DATA IN THIS EXERCISE =
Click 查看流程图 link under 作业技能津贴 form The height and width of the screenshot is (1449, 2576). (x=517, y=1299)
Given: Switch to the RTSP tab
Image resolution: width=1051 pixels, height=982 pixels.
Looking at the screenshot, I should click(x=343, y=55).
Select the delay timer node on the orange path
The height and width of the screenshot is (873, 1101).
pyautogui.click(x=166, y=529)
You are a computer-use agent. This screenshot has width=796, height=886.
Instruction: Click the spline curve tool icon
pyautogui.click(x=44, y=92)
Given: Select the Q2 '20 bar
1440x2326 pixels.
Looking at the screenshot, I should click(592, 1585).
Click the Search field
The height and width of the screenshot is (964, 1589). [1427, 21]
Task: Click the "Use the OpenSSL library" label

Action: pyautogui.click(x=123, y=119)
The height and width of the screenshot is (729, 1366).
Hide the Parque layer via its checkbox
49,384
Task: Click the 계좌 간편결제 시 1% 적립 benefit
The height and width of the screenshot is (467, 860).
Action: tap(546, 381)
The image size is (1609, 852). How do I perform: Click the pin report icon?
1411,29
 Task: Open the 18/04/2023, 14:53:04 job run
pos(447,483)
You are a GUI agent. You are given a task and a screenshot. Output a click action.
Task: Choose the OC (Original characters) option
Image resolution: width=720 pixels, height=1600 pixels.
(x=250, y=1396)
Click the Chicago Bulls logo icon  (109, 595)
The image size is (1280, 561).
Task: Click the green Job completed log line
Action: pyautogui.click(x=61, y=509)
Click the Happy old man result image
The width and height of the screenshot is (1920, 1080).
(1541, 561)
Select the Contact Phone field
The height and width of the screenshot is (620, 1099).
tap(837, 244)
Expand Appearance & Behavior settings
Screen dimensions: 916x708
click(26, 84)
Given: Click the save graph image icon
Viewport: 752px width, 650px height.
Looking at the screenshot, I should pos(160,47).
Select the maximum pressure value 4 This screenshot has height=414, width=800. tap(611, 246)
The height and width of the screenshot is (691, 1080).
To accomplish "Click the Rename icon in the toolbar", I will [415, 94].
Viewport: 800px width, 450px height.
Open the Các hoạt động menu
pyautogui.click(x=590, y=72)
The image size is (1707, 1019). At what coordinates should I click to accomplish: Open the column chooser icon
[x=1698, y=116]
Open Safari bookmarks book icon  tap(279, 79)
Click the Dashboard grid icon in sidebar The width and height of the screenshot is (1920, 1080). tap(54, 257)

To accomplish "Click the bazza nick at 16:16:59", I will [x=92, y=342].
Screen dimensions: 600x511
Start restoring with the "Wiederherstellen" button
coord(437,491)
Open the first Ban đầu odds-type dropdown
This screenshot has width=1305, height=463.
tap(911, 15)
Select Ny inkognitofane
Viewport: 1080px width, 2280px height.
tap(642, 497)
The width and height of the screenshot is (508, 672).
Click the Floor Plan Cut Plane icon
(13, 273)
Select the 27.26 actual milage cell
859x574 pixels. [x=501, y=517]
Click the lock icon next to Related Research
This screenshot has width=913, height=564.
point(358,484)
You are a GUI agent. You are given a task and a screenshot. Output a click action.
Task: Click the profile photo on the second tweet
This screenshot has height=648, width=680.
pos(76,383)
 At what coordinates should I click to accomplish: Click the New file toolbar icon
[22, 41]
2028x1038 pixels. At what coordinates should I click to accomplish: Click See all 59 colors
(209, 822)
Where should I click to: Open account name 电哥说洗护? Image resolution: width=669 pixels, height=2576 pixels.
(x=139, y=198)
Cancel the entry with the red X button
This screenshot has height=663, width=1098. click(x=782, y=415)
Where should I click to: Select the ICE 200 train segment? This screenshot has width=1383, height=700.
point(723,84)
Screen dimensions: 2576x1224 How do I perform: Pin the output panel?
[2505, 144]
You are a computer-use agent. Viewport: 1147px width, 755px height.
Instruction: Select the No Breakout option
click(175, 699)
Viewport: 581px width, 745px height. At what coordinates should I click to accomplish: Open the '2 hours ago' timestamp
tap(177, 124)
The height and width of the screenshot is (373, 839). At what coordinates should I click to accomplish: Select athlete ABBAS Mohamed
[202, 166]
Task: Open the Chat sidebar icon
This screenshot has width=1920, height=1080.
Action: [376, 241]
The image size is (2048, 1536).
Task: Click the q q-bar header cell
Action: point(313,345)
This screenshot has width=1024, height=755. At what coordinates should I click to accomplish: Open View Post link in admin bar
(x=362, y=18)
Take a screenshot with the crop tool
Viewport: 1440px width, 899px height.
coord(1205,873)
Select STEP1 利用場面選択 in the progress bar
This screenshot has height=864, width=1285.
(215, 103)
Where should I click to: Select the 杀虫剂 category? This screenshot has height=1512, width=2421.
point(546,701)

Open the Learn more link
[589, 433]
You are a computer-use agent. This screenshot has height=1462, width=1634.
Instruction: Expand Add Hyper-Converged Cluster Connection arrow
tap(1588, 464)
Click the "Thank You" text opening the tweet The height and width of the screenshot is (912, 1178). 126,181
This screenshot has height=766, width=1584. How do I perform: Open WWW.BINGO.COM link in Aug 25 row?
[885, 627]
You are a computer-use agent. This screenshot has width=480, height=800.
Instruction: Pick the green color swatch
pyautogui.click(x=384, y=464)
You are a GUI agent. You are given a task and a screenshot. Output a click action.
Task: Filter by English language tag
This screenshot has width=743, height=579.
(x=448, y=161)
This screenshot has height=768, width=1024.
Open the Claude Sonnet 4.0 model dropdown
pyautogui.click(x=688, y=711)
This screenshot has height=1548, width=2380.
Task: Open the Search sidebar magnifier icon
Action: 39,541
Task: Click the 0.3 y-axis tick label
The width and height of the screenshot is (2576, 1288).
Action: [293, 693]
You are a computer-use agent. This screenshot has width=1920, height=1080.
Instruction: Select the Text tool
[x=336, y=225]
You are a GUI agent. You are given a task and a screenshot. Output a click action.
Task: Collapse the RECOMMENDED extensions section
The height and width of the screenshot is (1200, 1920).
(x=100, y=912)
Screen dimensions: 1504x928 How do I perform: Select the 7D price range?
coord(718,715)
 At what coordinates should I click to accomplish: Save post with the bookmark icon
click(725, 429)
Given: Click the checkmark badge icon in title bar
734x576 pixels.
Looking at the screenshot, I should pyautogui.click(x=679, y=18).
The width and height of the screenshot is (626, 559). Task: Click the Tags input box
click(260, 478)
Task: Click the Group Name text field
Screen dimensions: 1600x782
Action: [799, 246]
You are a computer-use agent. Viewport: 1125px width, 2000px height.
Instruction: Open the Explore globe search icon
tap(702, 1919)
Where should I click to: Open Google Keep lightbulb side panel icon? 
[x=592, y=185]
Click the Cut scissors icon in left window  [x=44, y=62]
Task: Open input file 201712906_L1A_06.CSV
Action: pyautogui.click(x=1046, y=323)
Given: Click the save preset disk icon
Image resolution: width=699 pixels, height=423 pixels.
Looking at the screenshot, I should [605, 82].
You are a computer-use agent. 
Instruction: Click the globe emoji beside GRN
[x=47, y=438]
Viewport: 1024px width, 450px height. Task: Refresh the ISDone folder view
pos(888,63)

WHAT NEEDS TO BE DONE = Transcribe all of the entries above word for word.

RESULT FOR THIS EXERCISE =
Click 查看流程图 link under 作业技能津贴 form The height and width of the screenshot is (1449, 2576). (x=517, y=1299)
Given: Switch to the RTSP tab
Image resolution: width=1051 pixels, height=982 pixels.
Looking at the screenshot, I should click(x=343, y=55).
Select the delay timer node on the orange path
The height and width of the screenshot is (873, 1101).
pyautogui.click(x=166, y=529)
You are a computer-use agent. This screenshot has width=796, height=886.
Instruction: Click the spline curve tool icon
pyautogui.click(x=44, y=92)
Given: Select the Q2 '20 bar
1440x2326 pixels.
Looking at the screenshot, I should click(592, 1585).
Click the Search field
The height and width of the screenshot is (964, 1589). [1427, 21]
Task: Click the "Use the OpenSSL library" label

Action: pyautogui.click(x=123, y=119)
The height and width of the screenshot is (729, 1366).
Hide the Parque layer via its checkbox
49,384
Task: Click the 계좌 간편결제 시 1% 적립 benefit
The height and width of the screenshot is (467, 860).
Action: tap(546, 381)
The image size is (1609, 852). How do I perform: Click the pin report icon?
1411,29
 Task: Open the 18/04/2023, 14:53:04 job run
pos(447,483)
You are a GUI agent. You are given a task and a screenshot. Output a click action.
Task: Choose the OC (Original characters) option
Image resolution: width=720 pixels, height=1600 pixels.
(x=250, y=1396)
Click the Chicago Bulls logo icon  (109, 595)
The image size is (1280, 561).
Task: Click the green Job completed log line
Action: pyautogui.click(x=61, y=509)
Click the Happy old man result image
The width and height of the screenshot is (1920, 1080).
(1541, 561)
Select the Contact Phone field
The height and width of the screenshot is (620, 1099).
tap(837, 244)
Expand Appearance & Behavior settings
Screen dimensions: 916x708
click(26, 84)
Given: Click the save graph image icon
Viewport: 752px width, 650px height.
Looking at the screenshot, I should pos(160,47).
Select the maximum pressure value 4 This screenshot has height=414, width=800. tap(611, 246)
The height and width of the screenshot is (691, 1080).
To accomplish "Click the Rename icon in the toolbar", I will [415, 94].
Viewport: 800px width, 450px height.
Open the Các hoạt động menu
pyautogui.click(x=590, y=72)
The image size is (1707, 1019). At what coordinates should I click to accomplish: Open the column chooser icon
[x=1698, y=116]
Open Safari bookmarks book icon  tap(279, 79)
Click the Dashboard grid icon in sidebar The width and height of the screenshot is (1920, 1080). tap(54, 257)

To accomplish "Click the bazza nick at 16:16:59", I will [x=92, y=342].
Screen dimensions: 600x511
Start restoring with the "Wiederherstellen" button
coord(437,491)
Open the first Ban đầu odds-type dropdown
This screenshot has width=1305, height=463.
tap(911, 15)
Select Ny inkognitofane
Viewport: 1080px width, 2280px height.
tap(642, 497)
The width and height of the screenshot is (508, 672).
Click the Floor Plan Cut Plane icon
(13, 273)
Select the 27.26 actual milage cell
859x574 pixels. [x=501, y=517]
Click the lock icon next to Related Research
This screenshot has width=913, height=564.
point(358,484)
You are a GUI agent. You are given a task and a screenshot. Output a click action.
Task: Click the profile photo on the second tweet
This screenshot has height=648, width=680.
pos(76,383)
 At what coordinates should I click to accomplish: Click the New file toolbar icon
[22, 41]
2028x1038 pixels. At what coordinates should I click to accomplish: Click See all 59 colors
(209, 822)
Where should I click to: Open account name 电哥说洗护? Image resolution: width=669 pixels, height=2576 pixels.
(x=139, y=198)
Cancel the entry with the red X button
This screenshot has height=663, width=1098. click(x=782, y=415)
Where should I click to: Select the ICE 200 train segment? This screenshot has width=1383, height=700.
point(723,84)
Screen dimensions: 2576x1224 How do I perform: Pin the output panel?
[2505, 144]
You are a computer-use agent. Viewport: 1147px width, 755px height.
Instruction: Select the No Breakout option
click(175, 699)
Viewport: 581px width, 745px height. At what coordinates should I click to accomplish: Open the '2 hours ago' timestamp
tap(177, 124)
The height and width of the screenshot is (373, 839). At what coordinates should I click to accomplish: Select athlete ABBAS Mohamed
[202, 166]
Task: Open the Chat sidebar icon
This screenshot has width=1920, height=1080.
Action: [376, 241]
The image size is (2048, 1536).
Task: Click the q q-bar header cell
Action: point(313,345)
This screenshot has width=1024, height=755. At what coordinates should I click to accomplish: Open View Post link in admin bar
(x=362, y=18)
Take a screenshot with the crop tool
Viewport: 1440px width, 899px height.
coord(1205,873)
Select STEP1 利用場面選択 in the progress bar
This screenshot has height=864, width=1285.
(215, 103)
Where should I click to: Select the 杀虫剂 category? This screenshot has height=1512, width=2421.
point(546,701)

Open the Learn more link
[589, 433]
You are a computer-use agent. This screenshot has height=1462, width=1634.
Instruction: Expand Add Hyper-Converged Cluster Connection arrow
tap(1588, 464)
Click the "Thank You" text opening the tweet The height and width of the screenshot is (912, 1178). 126,181
This screenshot has height=766, width=1584. How do I perform: Open WWW.BINGO.COM link in Aug 25 row?
[885, 627]
You are a computer-use agent. This screenshot has width=480, height=800.
Instruction: Pick the green color swatch
pyautogui.click(x=384, y=464)
You are a GUI agent. You are given a task and a screenshot. Output a click action.
Task: Filter by English language tag
This screenshot has width=743, height=579.
(x=448, y=161)
This screenshot has height=768, width=1024.
Open the Claude Sonnet 4.0 model dropdown
pyautogui.click(x=688, y=711)
This screenshot has height=1548, width=2380.
Task: Open the Search sidebar magnifier icon
Action: 39,541
Task: Click the 0.3 y-axis tick label
The width and height of the screenshot is (2576, 1288).
Action: [293, 693]
You are a computer-use agent. This screenshot has width=1920, height=1080.
Instruction: Select the Text tool
[x=336, y=225]
You are a GUI agent. You are given a task and a screenshot. Output a click action.
Task: Collapse the RECOMMENDED extensions section
The height and width of the screenshot is (1200, 1920).
(x=100, y=912)
Screen dimensions: 1504x928 How do I perform: Select the 7D price range?
coord(718,715)
 At what coordinates should I click to accomplish: Save post with the bookmark icon
click(725, 429)
Given: Click the checkmark badge icon in title bar
734x576 pixels.
Looking at the screenshot, I should pyautogui.click(x=679, y=18).
The width and height of the screenshot is (626, 559). Task: Click the Tags input box
click(260, 478)
Task: Click the Group Name text field
Screen dimensions: 1600x782
Action: [799, 246]
You are a computer-use agent. Viewport: 1125px width, 2000px height.
Instruction: Open the Explore globe search icon
tap(702, 1919)
Where should I click to: Open Google Keep lightbulb side panel icon? 
[x=592, y=185]
Click the Cut scissors icon in left window  [x=44, y=62]
Task: Open input file 201712906_L1A_06.CSV
Action: pyautogui.click(x=1046, y=323)
Given: Click the save preset disk icon
Image resolution: width=699 pixels, height=423 pixels.
Looking at the screenshot, I should [605, 82].
You are a computer-use agent. 
Instruction: Click the globe emoji beside GRN
[x=47, y=438]
Viewport: 1024px width, 450px height. Task: Refresh the ISDone folder view
pos(888,63)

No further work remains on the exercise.